Three key nutrients – omega-3 long-chain polyunsaturated fatty acids (PUFAs), selenium and vitamin D – are ones you’ll want to make part of your arthritis treatment plan, says Carol Henderson PhD, a registered dietitian and professor in the department of nutrition at Georgia State University.

Research has shown these nutrients have actions ranging from slowing cartilage loss to suppressing the out-of-control immune system that is characteristic of rheumatoid arthritis (RA). Here’s the lowdown on each of these nutrients:

Omega-3 PUFAs: “A number of robust, scientific, double-blind placebo-controlled studies of omega-3 PUFAs have demonstrated significant improvements in a variety of clinical outcomes – for example, tender joints, duration of morning stiffness, decreased pain and increased functional ability,” says Henderson. Omega-3 PUFAs are also known to protect against atherosclerosis (hardening of the arteries), for which people with inflammatory diseases, such as RA and lupus, are at increased risk. Good sources of omega-3 PUFAs include coldwater fish and certain nuts and seeds, such as walnuts and soybean kernels.

Selenium: A trace mineral with antioxidant properties, selenium may be useful in preventing arthritis and other conditions, including age-related blindness, cancers, cardiovascular disease, cataracts and kidney disease. You’ll get selenium from whole-grain wheat products and shellfish, such as oysters and crab. A recent study raised the possibility that taking selenium supplements might increase the risk of developing diabetes, so talk to your doctor before taking extra selenium. Getting more selenium in your diet appears safe.

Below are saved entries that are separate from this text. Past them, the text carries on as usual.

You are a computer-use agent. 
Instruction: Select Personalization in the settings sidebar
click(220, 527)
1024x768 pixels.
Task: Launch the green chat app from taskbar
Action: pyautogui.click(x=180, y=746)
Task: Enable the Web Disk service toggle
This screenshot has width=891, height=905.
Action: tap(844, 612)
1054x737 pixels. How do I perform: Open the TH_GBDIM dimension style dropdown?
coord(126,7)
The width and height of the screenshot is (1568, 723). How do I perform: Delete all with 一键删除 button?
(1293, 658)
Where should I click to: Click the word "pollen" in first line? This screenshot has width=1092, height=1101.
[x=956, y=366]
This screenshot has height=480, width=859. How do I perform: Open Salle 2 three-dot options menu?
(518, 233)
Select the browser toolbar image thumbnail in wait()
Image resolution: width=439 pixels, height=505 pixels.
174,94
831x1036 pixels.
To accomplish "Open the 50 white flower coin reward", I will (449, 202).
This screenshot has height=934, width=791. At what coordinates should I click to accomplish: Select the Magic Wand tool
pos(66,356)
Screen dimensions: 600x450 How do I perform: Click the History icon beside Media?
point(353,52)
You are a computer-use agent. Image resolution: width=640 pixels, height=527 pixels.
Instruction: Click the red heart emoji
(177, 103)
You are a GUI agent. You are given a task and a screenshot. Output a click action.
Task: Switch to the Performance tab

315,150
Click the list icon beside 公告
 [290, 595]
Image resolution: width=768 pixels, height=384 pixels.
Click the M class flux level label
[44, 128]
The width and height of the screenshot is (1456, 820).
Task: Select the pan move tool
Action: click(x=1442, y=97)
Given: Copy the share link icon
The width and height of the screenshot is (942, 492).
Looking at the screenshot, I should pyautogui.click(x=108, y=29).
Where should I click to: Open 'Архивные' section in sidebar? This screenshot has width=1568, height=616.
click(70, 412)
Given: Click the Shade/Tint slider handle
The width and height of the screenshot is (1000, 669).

Vitamin D: Although vitamin D is best known for its protection against the brittle-bone disease osteoporosis, recent research suggests it may be good medicine for RA, too. Data from the Iowa Women’s Health Study raise the possibility that greater intake of vitamin D may be associated with a lower risk of developing RA in older women. Researchers suspect vitamin D may act as an immuno-suppressant – kind of like a natural disease-modifying drug for RA, says Henderson. Eggs and fortified breads, cereals and milk are good sources of vitamin D.